Body weight (grams) increases over days. Asterisk p < 0.05, n = 10,10, dietary restriction vs ad libitum, Tukey test
Dietary restriction decreases resting body temperature and respiratory rate
As expected, DR decreased resting Tb and RR. Three-way ANOVAs showed main effects of diet on Tb (p < 0.0001) and RR (p < 0.001). Interestingly, the diet-induced decrease in resting RR occurred 2 days prior to the diet-induced decrease in resting Tb. RR was consistently different between groups beginning on day 20 (p < 0.05 Tukey tests; Fig. 2c). By contrast, resting Tb was consistently different between dietary groups beginning on day 22 through to the day of drug testing (p < 0.05 Tukey tests; Fig. 2a).

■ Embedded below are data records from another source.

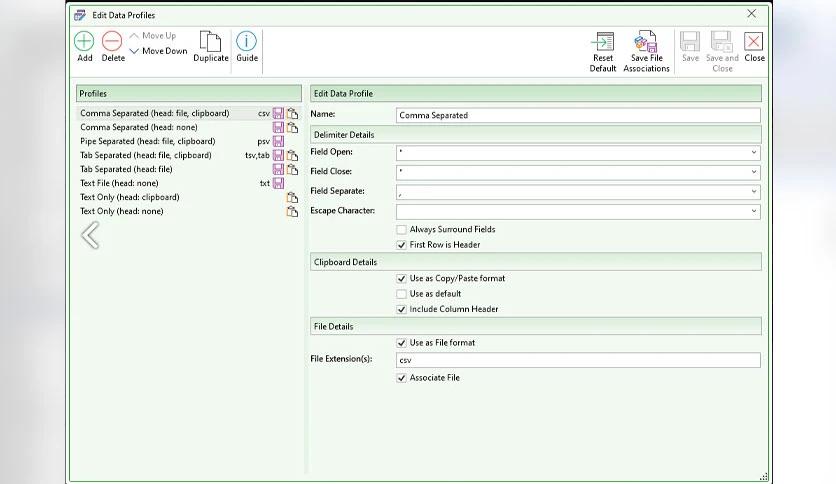The height and width of the screenshot is (484, 836).
Task: Click the Move Down arrow
Action: click(135, 51)
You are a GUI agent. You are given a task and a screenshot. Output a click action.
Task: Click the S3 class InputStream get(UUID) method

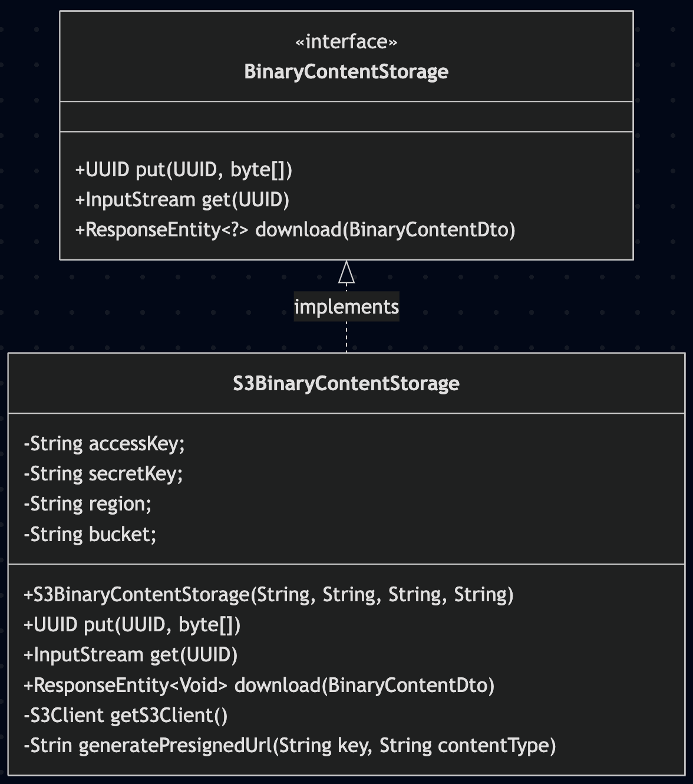[x=130, y=655]
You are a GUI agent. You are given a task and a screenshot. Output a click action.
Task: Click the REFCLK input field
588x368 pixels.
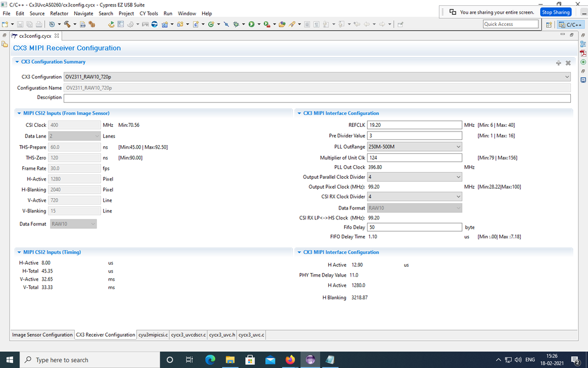pos(414,125)
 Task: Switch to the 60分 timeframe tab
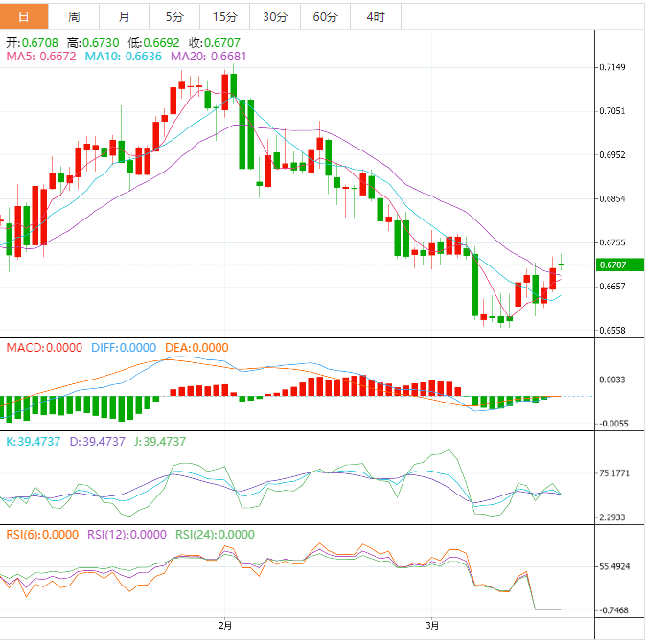325,16
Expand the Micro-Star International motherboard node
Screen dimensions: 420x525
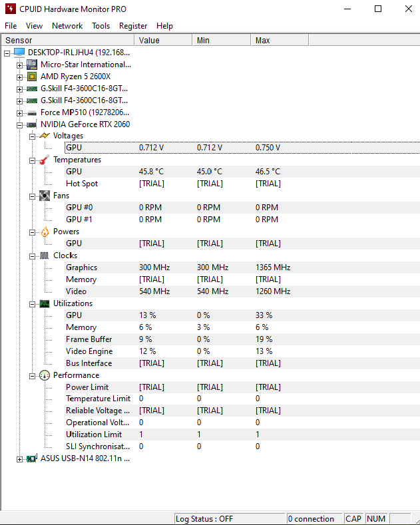[20, 65]
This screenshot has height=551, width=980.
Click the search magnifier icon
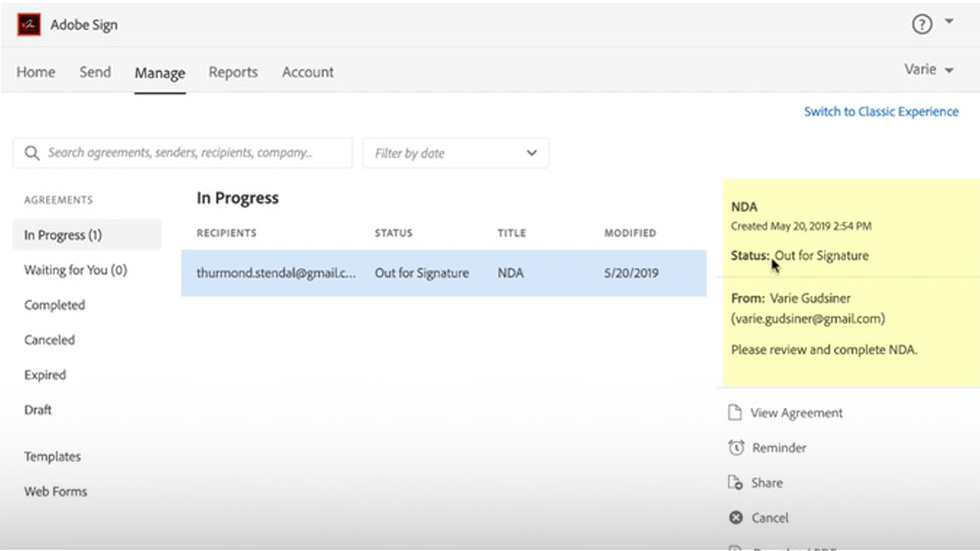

Resting Tb is shown over days (a) and every 30 min for 4 h and at 24 h after N6-cyclohexyladenosine (CHA) administration (b). Similarly, resting respiratory rate is shown over days (c) and every 30 min for 4 and at 24 h after CHA (d). Asterisk p < 0.05, n = 10,10; dietary restriction (DR) vs ad libitum (AL), Tukey test; dagger p < 0.05, n = 5,5; CHA DR vs CHA AL, Tukey test
Dietary restriction sensitizes rats to the effects of CHA on body temperature and respiratory rate
The A1AR agonist CHA produced a significant decrease in Tb in both AL and DR groups (Fig. 2b; p < 0.0001, n = 5,5, diet × drug × time for three-way ANOVA; p < 0.0001 drug × time in AL group; and p < 0.0001 drug × time in DR group in subsequent two-way ANOVAs). Post hoc analysis showed that in animals fed AL, CHA induced a decrease in Tb that was different from vehicle-treated animals between 0.5 and 2.5 h after drug injection (p < 0.05 CHA vs vehicle at 0.5 to 2.5 h, Tukey test). In animals fed a restricted diet, CHA induced a decrease in Tb that was different from vehicle-treated animals between 0.5 and 3.5 h after drug injection (p < 0.05 CHA vs vehicle at 0.5 to 3.5 h Tukey test).

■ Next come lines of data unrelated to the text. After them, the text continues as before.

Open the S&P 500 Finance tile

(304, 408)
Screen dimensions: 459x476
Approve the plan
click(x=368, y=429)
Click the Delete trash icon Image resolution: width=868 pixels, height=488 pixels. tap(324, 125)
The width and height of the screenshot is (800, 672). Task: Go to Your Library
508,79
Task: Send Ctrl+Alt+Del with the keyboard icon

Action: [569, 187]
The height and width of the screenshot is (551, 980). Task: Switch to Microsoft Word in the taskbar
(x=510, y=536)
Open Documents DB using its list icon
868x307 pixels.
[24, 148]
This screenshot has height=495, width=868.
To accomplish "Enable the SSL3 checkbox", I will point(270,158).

The effect of CHA on Tb was greater in DR rats than in AL rats (p < 0.0001, n = 5,5 diet × time where DR animals treated with CHA were compared to AL animals treated with CHA, and vehicle-treated animals were not included in the two-way ANOVA). Post hoc comparisons showed a difference between AL and DR groups treated with CHA at 0.5 to 3.5 h after drug injection; p < 0.05 Tukey tests, Fig. 1b). These results demonstrate that prolonged DR sensitizes rats to the cooling effects of CHA.

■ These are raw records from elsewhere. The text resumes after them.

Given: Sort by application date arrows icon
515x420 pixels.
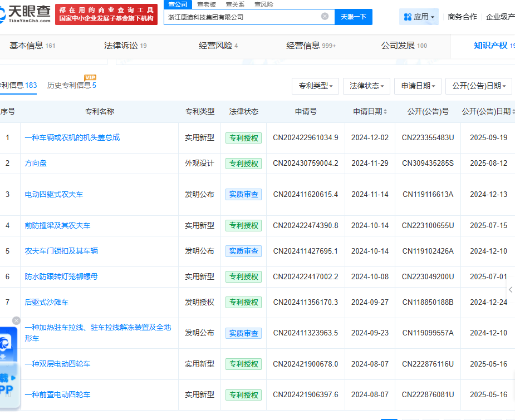Looking at the screenshot, I should point(385,112).
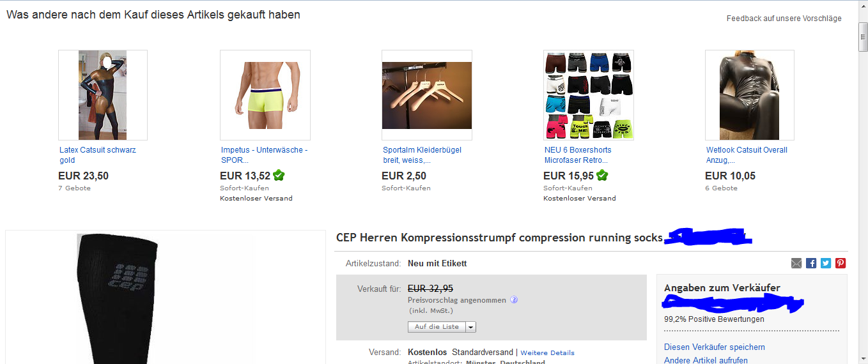View the Wetlook Catsuit Overall thumbnail image
The width and height of the screenshot is (868, 364).
click(x=750, y=95)
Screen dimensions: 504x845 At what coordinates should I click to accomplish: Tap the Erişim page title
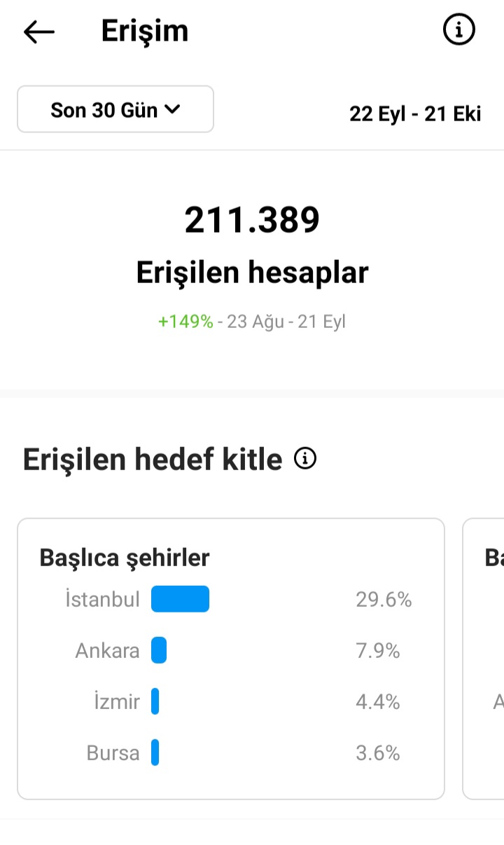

In addition to decreasing Tb, CHA also induced a significant decrease in RR in both dietary groups (Fig. 1d; p < 0.05, n = 5,5, diet × drug × time for three-way ANOVA; p < 0.01 drug × time in AL group; and p < 0.0001 drug × time in DR group in subsequent two-way ANOVAs). Post hoc analysis showed that in animals fed AL, CHA induced a decrease in RR that was different from vehicle-treated animals between 1.0 and 1.5 h after drug injection (p < 0.05 CHA vs vehicle at 1.0 to 1.5 h, Tukey test). Likewise, in animals fed a restricted diet, CHA induced a decrease in RR that was different from vehicle-treated animals between 0.5 and 3.5 h after drug injection (p < 0.05 CHA vs vehicle at 0.5 to 3.5 h, Tukey test). These data suggested that the effects of CHA on RR were enhanced in DR animals.
DR-induced decrease in Tb is thought to enhance longevity, in part, by decreasing metabolism. RR declines with metabolic rate in studies of metabolic suppression during onset of torpor (Elvert and Heldmaier 2005) and is thus an indirect indicator of metabolic suppression. We therefore asked if DR sensitized animals to the effects of CHA on RR. The CHA-induced decrease in RR was indeed greater in the DR group than in the AL group out to 3.5 h after drug administration (Fig. 2d). This was evident from a two-way ANOVA comparing the effects of CHA in DR and AL-fed animals that excluded vehicle-treated animals (p < 0.0001, n = 5,5 diet × time). Post hoc comparisons showed a difference between AL and DR groups treated with CHA between 0.5 and 3.5 h after drug injection (p < 0.05 Tukey tests). These results demonstrate that prolonged DR sensitizes rats to the effects of CHA on RR.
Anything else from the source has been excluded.